REQUIREMENT:
Return all of the entries exactly, with nothing added or left out.

SUPPLIED RECORDS:
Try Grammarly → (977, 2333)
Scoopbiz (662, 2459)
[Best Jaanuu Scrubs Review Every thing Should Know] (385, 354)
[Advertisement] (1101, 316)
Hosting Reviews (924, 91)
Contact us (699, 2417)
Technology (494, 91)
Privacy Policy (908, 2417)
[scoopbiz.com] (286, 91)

ANSWER FOR THIS EXERCISE:
Try Grammarly → (977, 2333)
Scoopbiz (662, 2459)
[Best Jaanuu Scrubs Review Every thing Should Know] (385, 354)
[Advertisement] (1101, 316)
Hosting Reviews (924, 91)
Contact us (699, 2417)
Technology (494, 91)
Privacy Policy (908, 2417)
[scoopbiz.com] (286, 91)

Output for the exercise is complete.